I was on the phone with a Dallas Independent School Board trustee just seconds ago -- a trustee, mind you, who had not heard there werereports
that DISD Superintendent Michael Hinjosa's outta here, possibly as early as tomorrow, to take the Las Vegas gig -- when the following arrived from Ross Avenue, a statement from the man himself. Says Hinjosa:
"I have been contacted by the firm conducting the search for a new superintendent of Clark County Schools, Nevada, the fifth largest school district in the country that serves more than 300,000 students in Las Vegas and the surrounding area. At this point, the board there has not announced its list of finalists so it would be inappropriate for me to comment further.
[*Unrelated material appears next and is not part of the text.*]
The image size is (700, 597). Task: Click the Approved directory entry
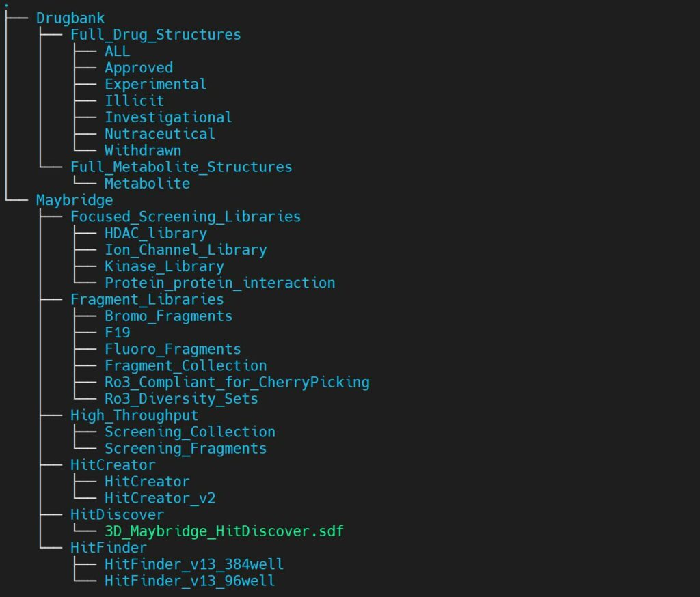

I am very proud of the accomplishments our staff and students have achieved here in Dallas over the course of the last five years, including 66 exemplary and 59 recognized schools, more high school graduates in 2010 than in any year since the mid-1980s and in passing a bond issue that will vastly improve our schools during the next few years. It remains a privilege to continue to serve this board of trustees, our committed staff, parents, students and stakeholders as superintendent of schools."
Earlier in the day I called Clark County School District spokeswoman Cynthia Sell to see if she could shed any light on a report last week -- which, clearly, everyone in Dallas media missed -- that said Hinojosa's one of three finalists for the job based upon the recommendation of school board president Terri Janison and school board trustee Larry Mason. The Clark County school board will reveal the names of the finalists tomorrow afternoon.
Update: On the other side, trustee Edwin Flores says if Hinojosa leaves, it's the board's own fault -- in part, because it refused to extend his contract when given the opportunity.
"We can't confirm anything," says Sell. "Literally, the trustees aren't taking interview requests because it hasn't been presented to the board. Nothing discussed about this has even mentioned names."
She then said we should speak with the consulting firm handling the search, McPherson & Jacobson out of Omaha, Nebraska. The woman who answered the phone there said Dr. Thomas Jacobson, head of the operation, is out of town and unable to take our call at present.
A DISD trustee to whom I spoke this afternoon said, yup, there have been "rumors" that Hinojosa was up for the Vegas gig, but nothing confirmed. I've got calls into other trustees as well. Yeah, I'm looking at you, Edwin.
Update: Trustee Edwin Flores laughs when asked about DBJ's story that says Hinojosa's leaving as soon as tomorrow. That said, he says the super's been pursued by "all sorts of people" in recent years and that, yes, he's heard Las Vegas was on the radar.
"He's a hot commodity," Flores tells Unfair Park. "Outside of Dallas he's a rock star. Here? Who knows. You read the blogs and you think everything's falling apart. But the data I've seen, he's moved the needle on student achievement like no one in Dallas before him. Miami-Dade's looking for a superintendent as well, and I wouldn't be surprised if he's at the top of the list there. There are rock-star jobs in the school business, the biggest being LA Unified, and then Chicago and New York and Boston and Clark County and Seattle and Dallas and Houston. And these folks who make great things happen, of course they're on the top of the list.
"Is he considering it? It's hard to hold good people down. I've said that about a lot of good administrators. We're a graduate school for superintendents. Six administrators have left here since I got on the board to become superintendents elsewhere."
I asked: What could and should the board do to keep Hinojosa, if he does indeed move to the top of Clark County's list?
"We haven't extended his contract in two years," he says. "This is this board's doing. If we don't realize what we have it's our own fault. I'm in favor of extending his contract and have been. He did a darn good job getting us out of our meltdown [in 2008]. Hired the right guy, Larry Throm, and finances were turned around, and academic turnaround continues."
So, he'd extend Hinojosa's contract. How about a raise?
"I'd be in favor of all of the above," Flores says. "Now, whether it's too little too late I can't tell you. It's hard to keep good people. We lost a principal at W.T. White who became head of high schools in Austin. That's a pretty big promotion. We lose good people all the time."